Enslaved – In Times

Martes, 21 de Abril de 2015 | 1:51 am | No hay comentarios
Enslaved – In Times

Artista:

Enslaved

Álbum:

In Times

Año:

2015

Sello:

Nuclear Blast

La mayoría de las bandas componen, escriben y graban canciones. Esto es obvio: sonidos con un cierto correlato, no muy prolongados en el tiempo, con una individualidad bien determinada. Cuando logran unas cuantas que gusten y que puedan superar por lo general los 40 o 50 minutos, los ubican de acuerdo a su intensidad, de manera de lograr una armonía al momento de escuchar, y finalmente ya está: se dice que tienen un álbum. No obstante, excepcionalmente, hay bandas que al momento de crear conciben el disco como un todo, de manera tal que una parte no puede ser entendida sin la otra, aspecto que tiene sus riesgos, toda vez que puede terminar sonando una larga y aburrida pieza de lo mismo.

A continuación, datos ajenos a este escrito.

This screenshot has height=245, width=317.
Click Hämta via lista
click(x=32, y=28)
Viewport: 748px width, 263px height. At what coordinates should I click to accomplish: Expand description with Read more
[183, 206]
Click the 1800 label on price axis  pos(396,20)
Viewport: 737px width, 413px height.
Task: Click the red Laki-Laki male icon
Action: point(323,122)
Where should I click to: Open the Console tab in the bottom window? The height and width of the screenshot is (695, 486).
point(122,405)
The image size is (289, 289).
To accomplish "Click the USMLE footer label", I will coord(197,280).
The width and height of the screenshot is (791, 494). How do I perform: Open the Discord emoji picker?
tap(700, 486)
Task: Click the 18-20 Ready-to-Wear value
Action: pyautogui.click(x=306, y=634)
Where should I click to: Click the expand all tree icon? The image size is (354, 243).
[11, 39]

ENSLAVED 01Enslaved, legendaria banda noruega, con la edición de “In Times”, su 13° trabajo, se la jugó por hacer una gran obra dividida en 6 temas. ¿El resultado? Un disco lleno de calidad, sorprendente e inteligente. Black metal del clásico entremezclado de manera soberbia con tintes más progresivos, generando una experiencia única al oyente. A pesar de que quedan aún considerables meses para que termine 2015, es dable señalar sin hálito de duda que estamos en presencia de uno de los mejores discos del año.

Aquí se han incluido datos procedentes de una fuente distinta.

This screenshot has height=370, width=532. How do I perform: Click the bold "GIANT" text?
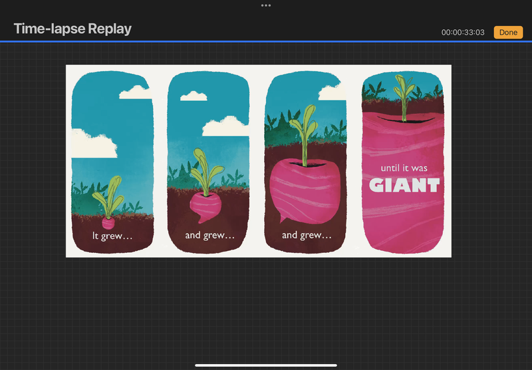[404, 185]
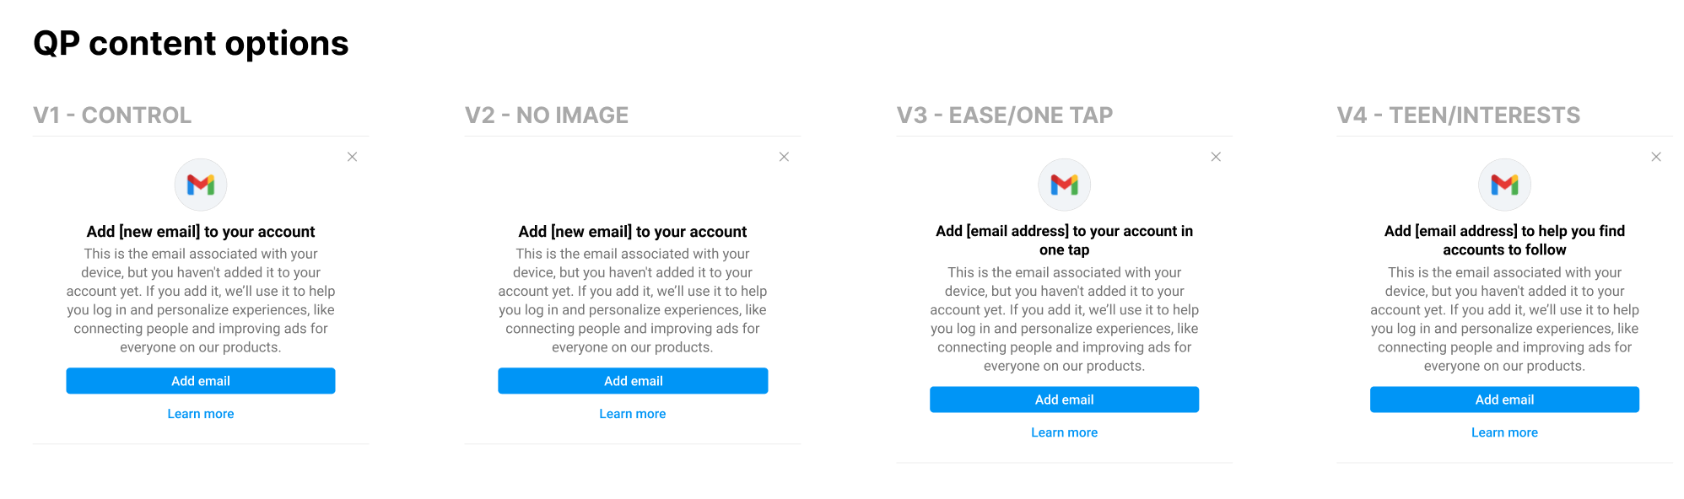
Task: Open Learn more link in V1 Control card
Action: 201,414
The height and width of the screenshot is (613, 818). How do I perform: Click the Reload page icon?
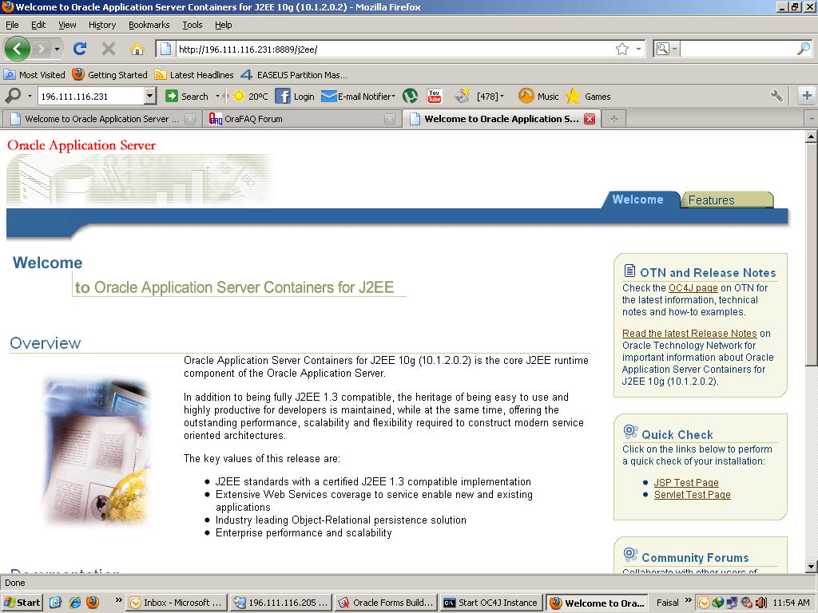coord(80,49)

“In Times” sigue en la línea de lo que viene haciendo Enslaved desde hace una década, es decir, la incorporación de elementos extraídos del rock, más melódicos, a su black metal de anilinas clásicas, logrando una música que suena oscura, agresiva y, a la vez, libre y grandiosa. Canciones que, junto con tributar al género, tienen como finalidad bosquejar contextos en la experiencia de oírlas. En ese sentido, resultan fundamentales temas como “In Times” o “Building With Fire”, en donde la mordacidad  y la experimentación que utilizan principalmente Grutle Kjellson e Ivar Bjørnson (bajista/vocalista y guitarrista, respectivamente) capturan toda la atención. Asimismo, las intervenciones del teclado en manos de Herbrand Larsen resultan certeras, pues cavan la profundidad necesaria que le es menester a la banda, sin cooptar todo el espacio sonoro. Como expresión máxima de lo anterior, es justo mencionar a “One Thousand Years Of Rain”, un tema penetrante e inteligentemente construido sobre el trémolo que sale de las guitarras, en donde Larsen sutilmente aporta la trama tenebrosa.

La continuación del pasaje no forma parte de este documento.